** Extracted text **
Reasons to be cheerful
There are, at least, some positive aspects to the situation to help us retain some optimism.
Our children do not seem to be affected by the virus
Most of us can distance ourselves in comfortable surroundings in a setting in which we feel safe (i.e. our homes)
We have great benefits from technology and most of us now have the means to communicate for work, education, social and leisure activity
The government is active in giving out funds as needed. There is also plentiful information on the ever-changing situation in the media
Health workers are being applauded for their unselfish contribution and the ‘outbreak of altruism’ in terms of neighbourhood schemes and volunteering is heartening
The environment seems to be taking a break from pollution – in London bird song can be heard and seems more plentiful. We also benefit in London from mild spring weather. As stated on the European website:
As we look up at the quiet of empty skies above us; rejoice at the return of marine life to Venice’s canals; and marvel at the dramatic improvements in air quality in the world’s cities – so we can hope that the unfolding tragedy of the coronavirus will at least have long-term environmental benefits. We may, for example, conclude that periodic shutdowns of normal human activity, if pre-planned, would be a blessing – how about an annual World Respiration Month? (30 March 2020) N Whitney
The virus pandemic will pass… and lessons will be learned.
As others, I have had much opportunity to read in the last weeks. I have just completed a very engaging book, which ironically, involves a character put under house arrest in a hotel for 35 years! This seems topical. ‘
A Gentleman of Moscow by Amor Towles, depicts a Russian aristocrat punished by Bolsheviks for his assumed anti-revolutionary views in 1917 by enforced and indefinite house arrest in his then residence in the rather luxurious Metropol Hotel central Moscow. He eventually leaves forty years later, the hotel meanwhile, encompassing his whole world.

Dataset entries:
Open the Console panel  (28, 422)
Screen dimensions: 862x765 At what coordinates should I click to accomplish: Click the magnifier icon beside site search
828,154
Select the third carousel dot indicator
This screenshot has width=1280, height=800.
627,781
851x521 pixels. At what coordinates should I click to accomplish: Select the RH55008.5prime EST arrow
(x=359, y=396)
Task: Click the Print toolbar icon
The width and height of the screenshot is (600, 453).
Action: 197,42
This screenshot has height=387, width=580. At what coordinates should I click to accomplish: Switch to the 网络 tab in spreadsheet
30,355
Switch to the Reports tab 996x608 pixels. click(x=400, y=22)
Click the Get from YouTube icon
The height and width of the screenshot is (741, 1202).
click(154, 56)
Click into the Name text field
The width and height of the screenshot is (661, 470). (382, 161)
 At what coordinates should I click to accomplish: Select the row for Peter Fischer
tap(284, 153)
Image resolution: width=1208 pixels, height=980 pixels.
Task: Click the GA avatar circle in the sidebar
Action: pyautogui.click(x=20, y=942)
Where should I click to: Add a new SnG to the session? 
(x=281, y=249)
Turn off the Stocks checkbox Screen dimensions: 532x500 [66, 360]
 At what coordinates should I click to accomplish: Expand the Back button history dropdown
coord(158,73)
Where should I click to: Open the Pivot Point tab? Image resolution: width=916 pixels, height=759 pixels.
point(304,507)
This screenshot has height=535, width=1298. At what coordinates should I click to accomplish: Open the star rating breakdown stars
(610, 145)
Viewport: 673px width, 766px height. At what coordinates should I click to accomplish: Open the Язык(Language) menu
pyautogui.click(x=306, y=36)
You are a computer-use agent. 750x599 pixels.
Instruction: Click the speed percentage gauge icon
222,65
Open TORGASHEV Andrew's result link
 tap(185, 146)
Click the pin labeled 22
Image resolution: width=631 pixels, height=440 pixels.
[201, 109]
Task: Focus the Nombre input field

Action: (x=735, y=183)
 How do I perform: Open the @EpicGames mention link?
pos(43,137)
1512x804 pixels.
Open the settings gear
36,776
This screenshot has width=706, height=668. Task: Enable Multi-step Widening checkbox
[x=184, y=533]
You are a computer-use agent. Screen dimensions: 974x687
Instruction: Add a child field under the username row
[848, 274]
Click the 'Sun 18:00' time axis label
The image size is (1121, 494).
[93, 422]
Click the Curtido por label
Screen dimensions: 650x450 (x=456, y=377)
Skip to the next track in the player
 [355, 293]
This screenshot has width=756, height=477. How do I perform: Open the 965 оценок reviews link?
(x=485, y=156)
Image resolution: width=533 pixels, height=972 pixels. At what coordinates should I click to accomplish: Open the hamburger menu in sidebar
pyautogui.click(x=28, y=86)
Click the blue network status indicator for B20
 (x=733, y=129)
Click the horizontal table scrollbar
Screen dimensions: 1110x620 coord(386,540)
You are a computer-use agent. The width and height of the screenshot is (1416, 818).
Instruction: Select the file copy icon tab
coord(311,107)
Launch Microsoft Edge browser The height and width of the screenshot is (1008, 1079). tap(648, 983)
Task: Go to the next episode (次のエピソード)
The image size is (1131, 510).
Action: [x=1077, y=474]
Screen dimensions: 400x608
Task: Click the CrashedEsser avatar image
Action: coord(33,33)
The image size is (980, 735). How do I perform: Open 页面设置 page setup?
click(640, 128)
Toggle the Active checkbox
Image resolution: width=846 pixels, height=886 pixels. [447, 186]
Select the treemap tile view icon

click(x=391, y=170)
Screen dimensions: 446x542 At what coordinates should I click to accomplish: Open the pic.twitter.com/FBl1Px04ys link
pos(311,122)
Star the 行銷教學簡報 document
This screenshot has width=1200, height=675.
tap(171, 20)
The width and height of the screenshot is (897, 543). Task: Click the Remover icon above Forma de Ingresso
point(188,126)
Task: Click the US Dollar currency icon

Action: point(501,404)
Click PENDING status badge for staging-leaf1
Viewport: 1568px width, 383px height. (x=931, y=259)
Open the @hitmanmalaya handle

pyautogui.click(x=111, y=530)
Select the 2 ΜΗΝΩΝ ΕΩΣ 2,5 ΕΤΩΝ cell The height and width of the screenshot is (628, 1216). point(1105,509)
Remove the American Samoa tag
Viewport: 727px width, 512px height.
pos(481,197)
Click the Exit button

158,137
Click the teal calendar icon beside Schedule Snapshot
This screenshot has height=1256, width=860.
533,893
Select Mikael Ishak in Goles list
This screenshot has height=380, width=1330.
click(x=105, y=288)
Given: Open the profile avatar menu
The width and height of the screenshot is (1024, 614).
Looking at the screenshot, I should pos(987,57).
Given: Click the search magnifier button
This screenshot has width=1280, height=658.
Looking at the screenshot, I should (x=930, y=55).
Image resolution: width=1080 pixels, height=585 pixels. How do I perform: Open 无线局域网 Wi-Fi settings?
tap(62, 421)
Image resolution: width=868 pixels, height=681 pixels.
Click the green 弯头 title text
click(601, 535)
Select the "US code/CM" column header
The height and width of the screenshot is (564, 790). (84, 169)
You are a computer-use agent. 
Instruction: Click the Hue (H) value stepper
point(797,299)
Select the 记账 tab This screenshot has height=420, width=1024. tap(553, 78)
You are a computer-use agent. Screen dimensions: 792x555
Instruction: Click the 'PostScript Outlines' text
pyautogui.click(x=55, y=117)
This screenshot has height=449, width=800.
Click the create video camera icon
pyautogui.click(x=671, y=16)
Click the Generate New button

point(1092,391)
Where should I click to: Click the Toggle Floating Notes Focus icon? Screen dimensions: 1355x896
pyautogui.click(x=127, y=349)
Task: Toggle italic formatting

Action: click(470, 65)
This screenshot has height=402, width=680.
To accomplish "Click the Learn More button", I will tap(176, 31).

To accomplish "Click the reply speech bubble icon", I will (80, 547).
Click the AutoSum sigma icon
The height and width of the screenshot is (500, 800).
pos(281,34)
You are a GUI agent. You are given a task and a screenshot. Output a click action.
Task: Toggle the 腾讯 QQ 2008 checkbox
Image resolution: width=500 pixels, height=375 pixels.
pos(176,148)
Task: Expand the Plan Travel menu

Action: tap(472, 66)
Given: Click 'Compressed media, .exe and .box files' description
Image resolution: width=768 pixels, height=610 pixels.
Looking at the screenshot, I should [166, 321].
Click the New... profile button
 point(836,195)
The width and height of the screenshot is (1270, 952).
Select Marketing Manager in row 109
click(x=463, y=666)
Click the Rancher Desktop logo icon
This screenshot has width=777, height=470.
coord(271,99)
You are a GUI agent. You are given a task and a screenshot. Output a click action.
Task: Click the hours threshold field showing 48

** Using the information **
1. Translate this sentence from the text on reasons to be cheerful into Spanish: "The virus pandemic will pass… and lessons will be learned."
2. According to the text on reasons to be cheerful, is each statement true? Answer yes or no for each, quoting the words that decide it. (a) Children seem to be affected by the virus. (b) Bird song can be heard in London. (c) The government is giving out funds as needed.
3. Write the next few sentences of the text on reasons to be cheerful, picking up after its last sentence.
These entries have no connection to the text on reasons to be cheerful.

** Results **
1. La pandemia del virus pasará… y se aprenderán lecciones.

2.
(a) No: "Our children do not seem to be affected by the virus"
(b) Yes: "in London bird song can be heard and seems more plentiful"
(c) Yes: "The government is active in giving out funds as needed"

3.
The book is a keen observation not only of social survival but adaptation to restricted circumstances to which with attuned social skills, keen coping, optimism and wonderful gourmet observations of Count Alexander Rostov leads to his reflection of how lucky he has been in life. The hotel proved something of a safe haven as the most dire, political conflicts of the 20th century unfold. His friend Mishka, writer and poet, whose life took a different path involving being deported to a labour camp, on refusing to edit from his commentary of exceptional Russian literature a quotation of Chekhov’s stating Russian bread wasn’t the best in the world, comments:
‘’Who would have imagined’, he said ‘when you were sentenced to life in the Metropol all those years ago, that you had just become the luckiest man in all of Russia’.”
Maybe we will yet find benefits from our current predicament – looking back after all this is over and maybe recalibrating our lives.